Kriegsgerät auf Pump
Von Thomas Berger
In Pakistan dominiert derzeit ein Thema: Das nationale und die regionalen Parlamente debattieren vor der finalen Abstimmung über den Haushalt 2025/26. Wieviel Finanzmittel in den nächsten zwölf Monaten für welche Ressorts zur Verfügung stehen, hängt von zweierlei ab: vom Kürzungsdiktat des Internationalen Währungsfonds (IWF), an dessen Tropf das zweitgrößte Land Südasiens hängt. Und vom abermals eskalierten Konflikt mit dem großen Nachbarn Indien, der zu einer starken Steigerung des Kriegsetats geführt hat. Die Folge bereits jetzt: Ausgabenposten etwa im Sozialen werden weiter zusammengestrichen.

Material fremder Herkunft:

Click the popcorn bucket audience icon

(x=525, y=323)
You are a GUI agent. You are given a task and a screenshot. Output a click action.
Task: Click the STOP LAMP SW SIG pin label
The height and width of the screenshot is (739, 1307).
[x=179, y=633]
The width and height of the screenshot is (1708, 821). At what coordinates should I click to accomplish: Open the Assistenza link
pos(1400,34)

Die Partei Pakistan Tehreek-e-Insaf (PTI) des weiterhin inhaftierten Expremiers Imran Khan kritisierte deshalb den Haushaltsentwurf scharf. Nach einem Führungstreffen mit dem aktuellen Parteichef Gohar Ali Khan sowie den Oppositionsführern in beiden Parlamentskammern, Omar Ayub Khan (Nationalversammlung) und Shibli Faraz (Senat), am 11. Juni äußerte sie nicht nur generelle Zweifel an der Legitimität der Regierung von Premier Shehbaz Sharif, sondern brandmarkte auch den Haushalt als vom IWF diktiert. Es gehe prioritär nur um Sparen und Aufrüstung, während die Sozialpolitik einschließlich Steuerreformen auf der Strecke blieben, so PTI-Vertreter kürzlich gegenüber Medien.
Richtig ist, die »Schieflage« in der Finanzplanung für den Landeshaushalt ist beträchtlich. Denn der ohnehin schon hohe Militäretat soll unter den allerjüngsten Entwicklungen um 20 Prozent aufgestockt werden. Pakistans Armee ist einflussreich, hat über mehrere Diktatoren phasenweise immer wieder sogar direkt politisch den Ton angegeben.

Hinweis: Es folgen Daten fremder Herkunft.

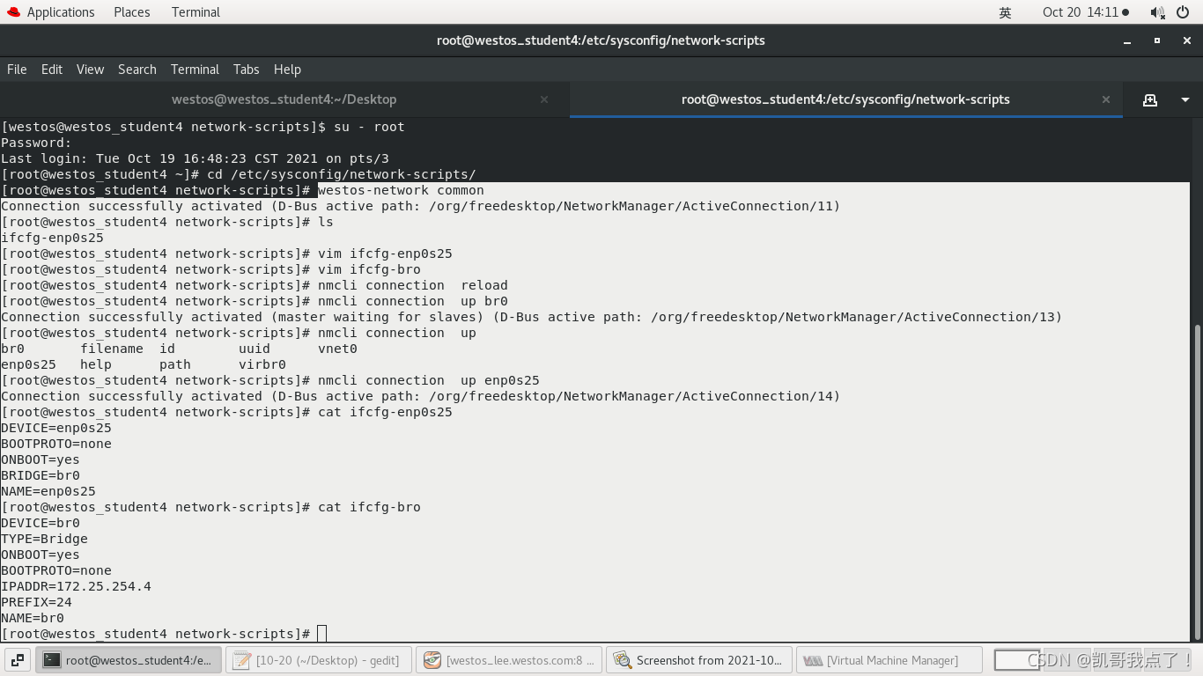
Task: Open the Search menu
Action: tap(137, 70)
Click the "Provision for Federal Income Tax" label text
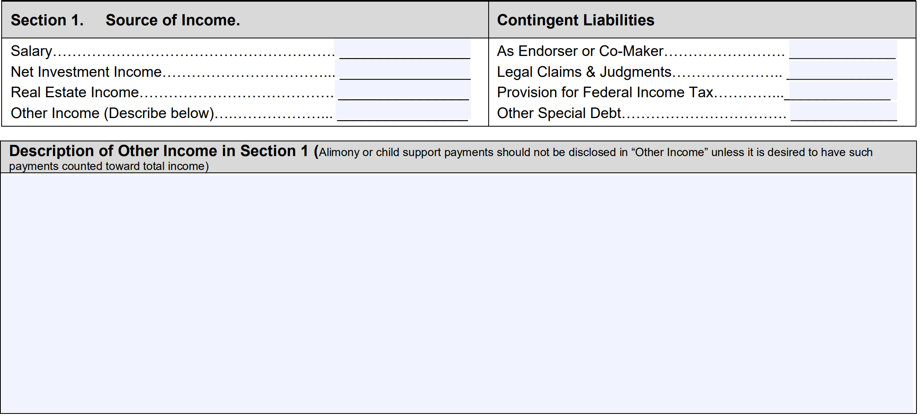 point(605,92)
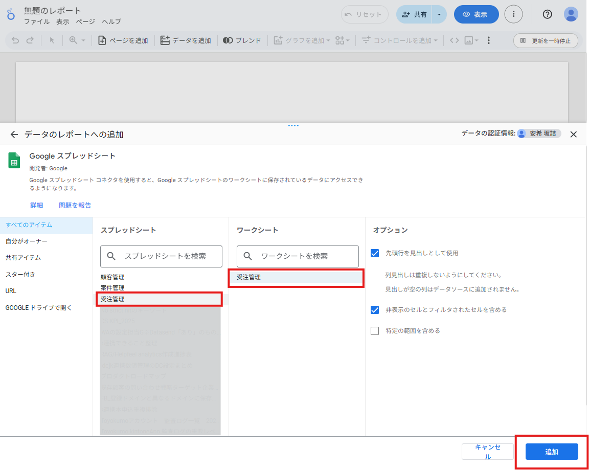
Task: Toggle 先頭行を見出しとして使用 checkbox
Action: click(x=375, y=253)
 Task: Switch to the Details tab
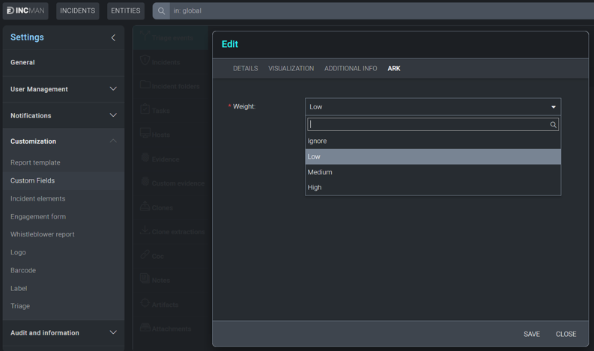[x=245, y=69]
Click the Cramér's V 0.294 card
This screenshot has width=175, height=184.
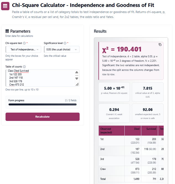tap(114, 113)
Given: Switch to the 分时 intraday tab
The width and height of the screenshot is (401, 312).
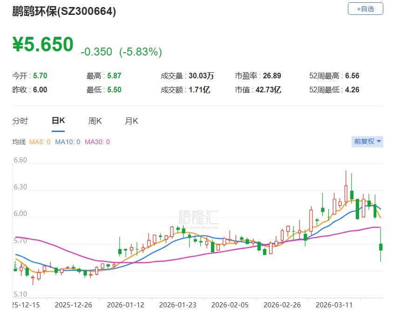Looking at the screenshot, I should point(20,121).
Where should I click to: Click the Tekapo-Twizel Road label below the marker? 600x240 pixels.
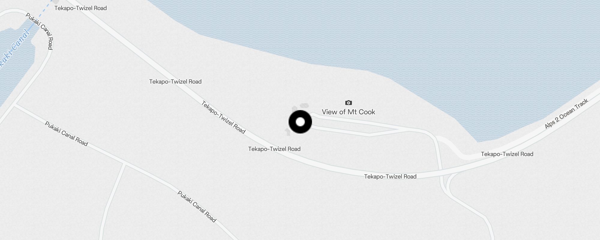click(x=274, y=149)
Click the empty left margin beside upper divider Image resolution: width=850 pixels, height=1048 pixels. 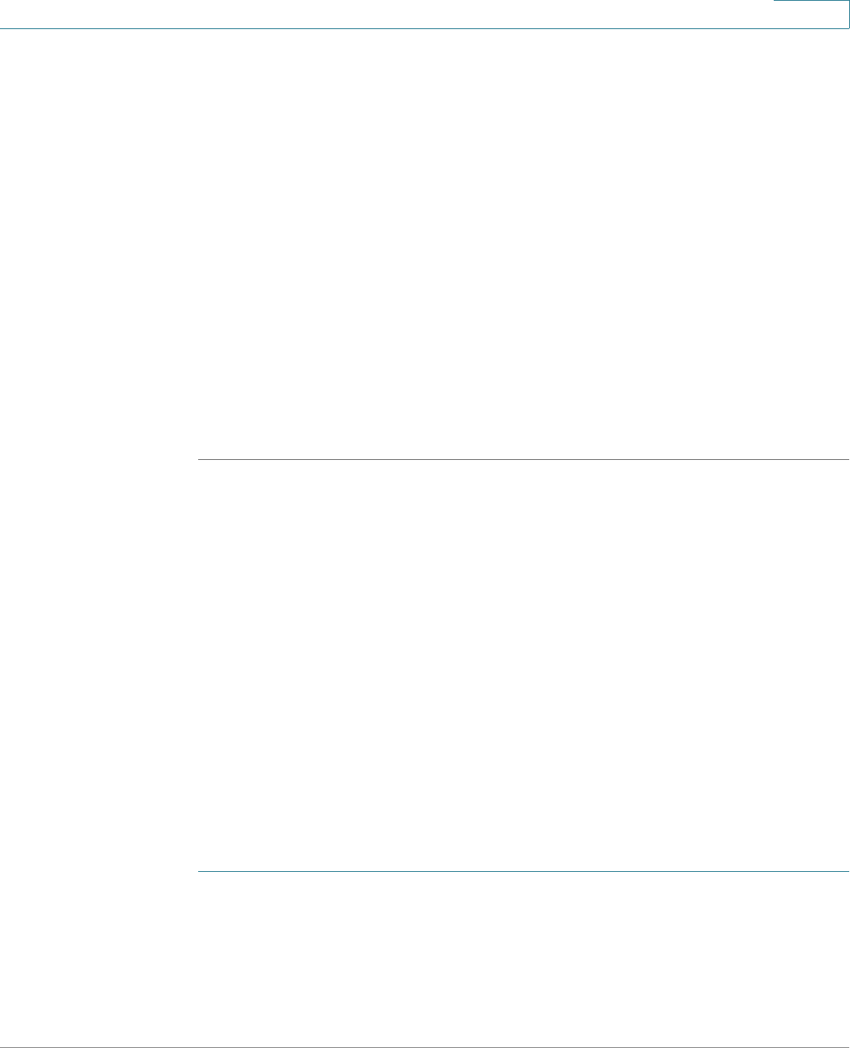[x=98, y=459]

Nach dem mehrtägigen militärischen Schlagabtausch mit dem benachbarten Erzfeind in der ersten Maihälfte will sich das Land für eine etwaige weitere Konfrontationen noch besser rüsten. »Nationale Verteidigung hat für die Regierung höchste Priorität«, betonte Finanzminister Muhammad Aurangzeb, der zur Spitzenriege der in der Koalition tonangebenden Pakistanischen Muslimliga-Nawaz (PML-N) des Premiers gehört.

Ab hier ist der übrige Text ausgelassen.